At least one of the privacy-reducing failures is a function of the system type. The only way to keep data on individuals over time is to use unique identifiers. Questions about frequency of use, distribution of use with respect to library information system usage history, cannot be answered using this system and these techniques. This means some correlations needed by administrators require compilations with unique identifiers. For this reason the user's ability to control access to data could require significant tradeoffs in administrative functionality. In addition, the ability of a user to view and correct data can result in a greater potential for privacy violations, as that ability can be used to subvert the integrity of data. In a single repository model, the library is forced to choose between efficient service and privacy.

2.2 Smart Card Systems

The second system we discuss uses data stored on users' systems only. These simple systems can be embedded in smart cards. Smart cards are often presented as a solution to the problems of electronic privacy. Other techniques used in the following sections include public key cryptography (Diffie, 1979; Rivest, 1978), private key cryptography (National Bureau of Standards, 1977; Hodges, 1983), and zero knowledge authentication protocols (Feige, 1987; Tygar, 1991a; Tygar, 1991b).

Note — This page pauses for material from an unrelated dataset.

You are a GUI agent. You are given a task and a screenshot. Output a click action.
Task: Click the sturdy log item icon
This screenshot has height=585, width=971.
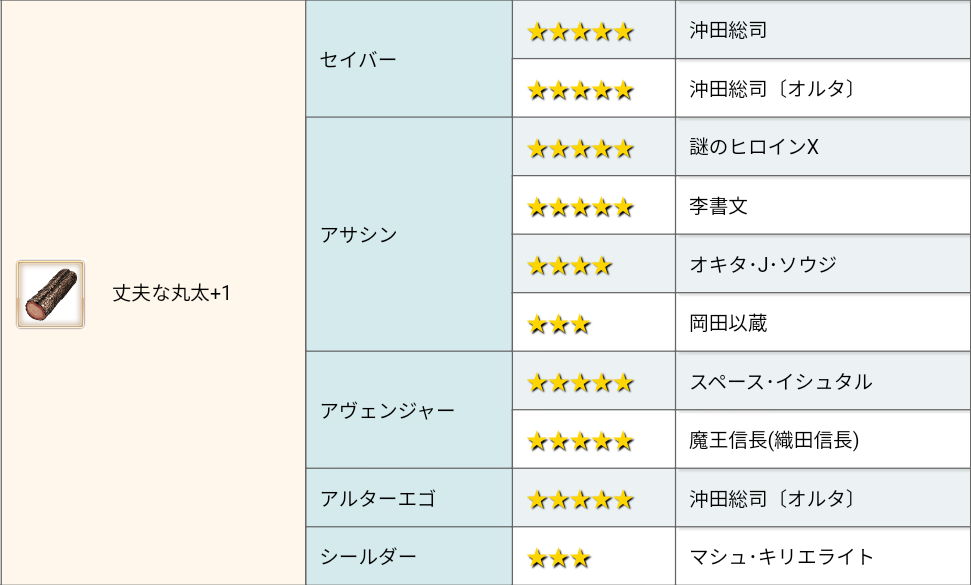point(50,294)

With smart cards, users control their individual records using these cards. Smart cards are portable credit-card-sized devices with microprocessors and data storage. These cards can store personal data and encryption algorithms. A patron can store all data on the card and use authentication protocols to establish identity when initiating interaction with the library. No personal data need be stored in plaintext in the library system. We further extend this type of system to include cases where the patron holds only the encryption keys to his or her personal information. Here personal data can be in the library computer, but access is restricted through cryptography. In this latter case patrons, the smart card holders, control library access to personal data but data reside on the mainframe.

2.2.1 Smart Cards

Smart cards provide an alternative to storing usage information in the library's central repository. Smart cards allow users to keep the information themselves. Smart cards are small memory devices that can be connected to the library information system before searching for information. Smart cards contain a physically sealed coprocessor that can be connected to a computer. Smart cards both store and process information. Users cannot tamper with data on a smart card but they can physically possess the only copy of information, providing strong privacy guarantees.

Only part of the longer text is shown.